Of course all of this has to be framed in the context of the unknowns such as the fall COVID surge, fiscal policy, election uncertainty and social unrest.
CIOs expect slow improvement into 2021
Let’s dig into some of the specifics of the ETR data. This was predominantly a U.S.-based survey – 80% U.S. — and weighted to the big spenders in larger organizations, with a nice representation across industries.
So you can see here the slow progression of improvement relative to Q3, which as we said was down 5% year-on-year, with a 4% decline expected in Q4. ETR is calling for a roughly 4% decline for the year. We have consistently forecast a decline of 4% to 5% for 2020 and agree with that outlook.
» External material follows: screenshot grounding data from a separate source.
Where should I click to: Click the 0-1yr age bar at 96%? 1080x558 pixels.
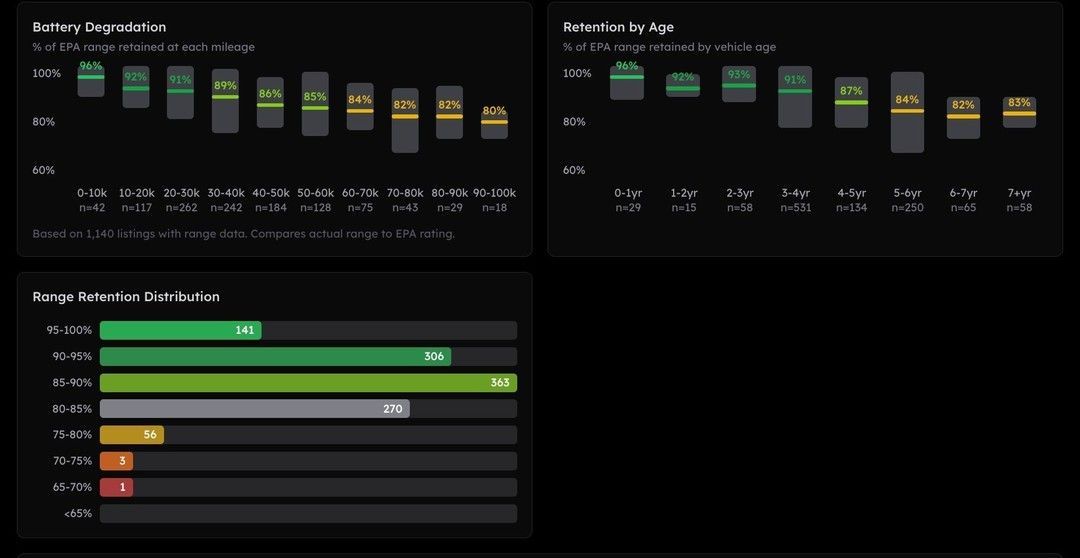coord(627,82)
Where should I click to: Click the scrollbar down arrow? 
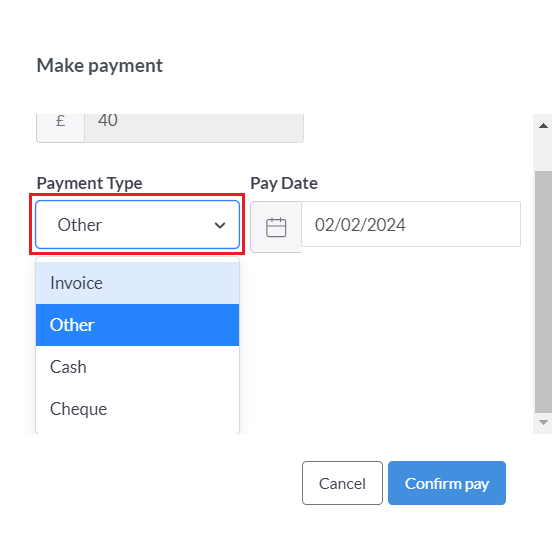pyautogui.click(x=543, y=422)
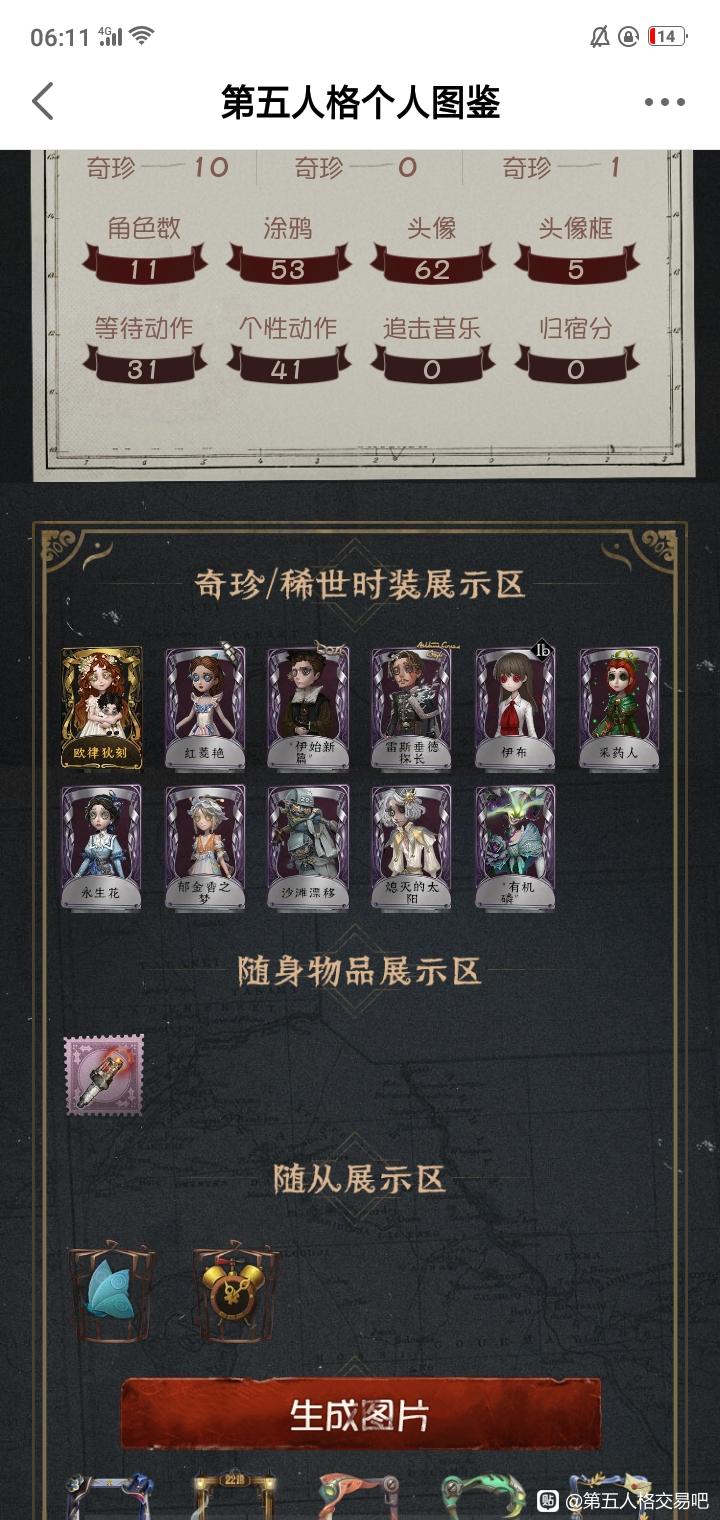Choose the 伊布 costume card
The image size is (720, 1520).
tap(515, 708)
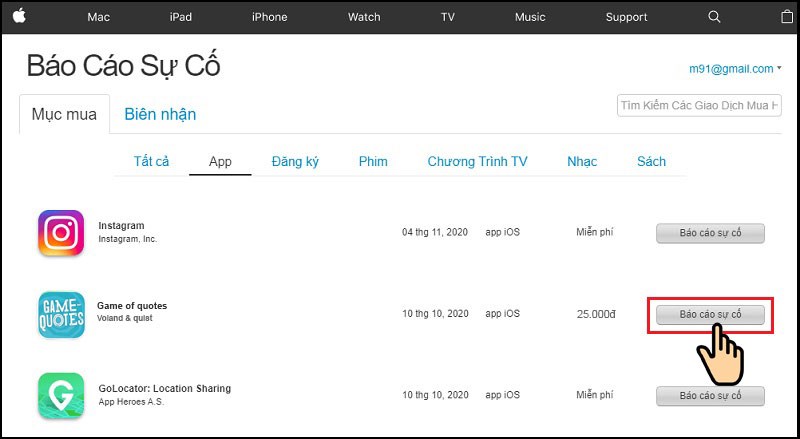Show the Tất cả purchases filter
Viewport: 800px width, 439px height.
(151, 162)

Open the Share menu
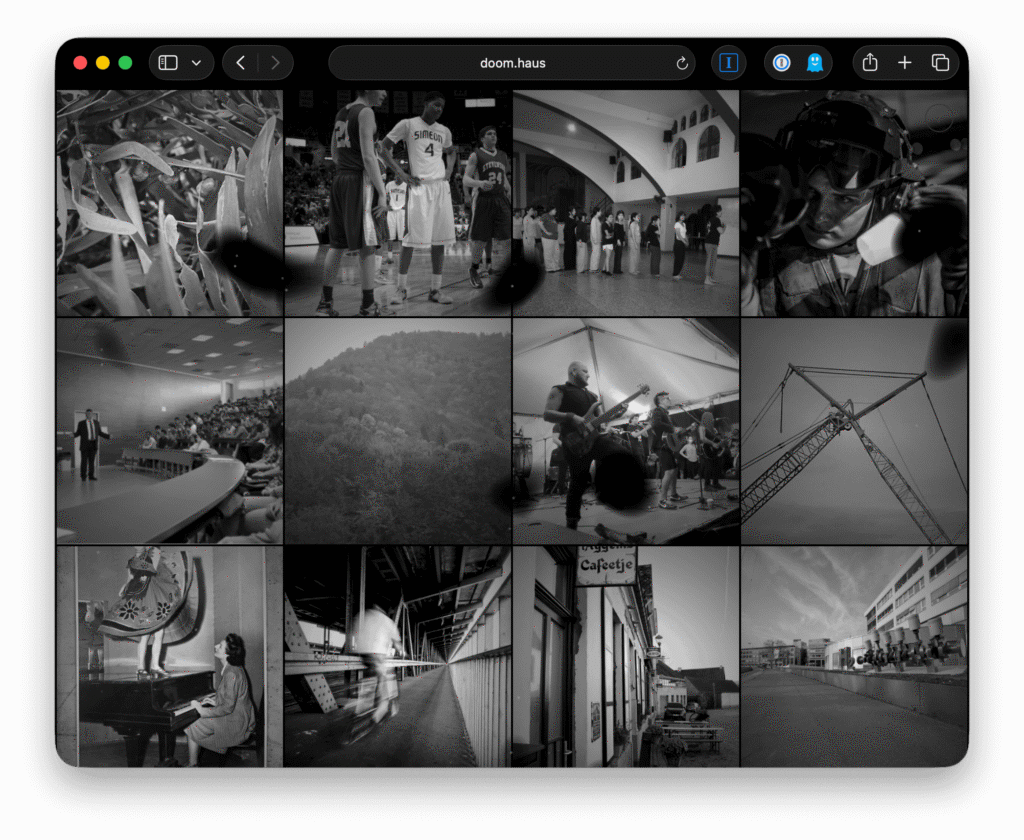click(870, 63)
And you can see that CIOs are planning for a 2% uptick in 2021. In our view this represents some prudent caution and I think there is upside there – but this is a good planning assumption for the market overall.
Rays of hope in the survey data
You can see here that organizations are slowly releasing the grip on tech spending overall — still no material change in employees working from home or traveling. But you can see that hiring freezes are down, as are new IT deployment freezes. And there’s a slight uptick in acceleration of new deployments. As well, fewer companies are planning layoffs and, while small, the percentage of companies adding headcount has doubled from last quarter’s minimal number.
This is based on the end-of-summer sentiment. So let’s be cautious. And we think CIOs are being cautious on their projections of 2% growth in 2021. Remember that doesn’t get us back to 2019 spending levels. So we may see a long slow climb out of this. Perhaps 2022 gets back over 2019 before we see sustained growth again. And remember, these recoveries are rarely smooth, straight lines, so expect some choppiness with many pockets of opportunity.
CIO technology priorities
This chart shows the ratings based on a seven-point scale of the top spending initiatives heading into year-end.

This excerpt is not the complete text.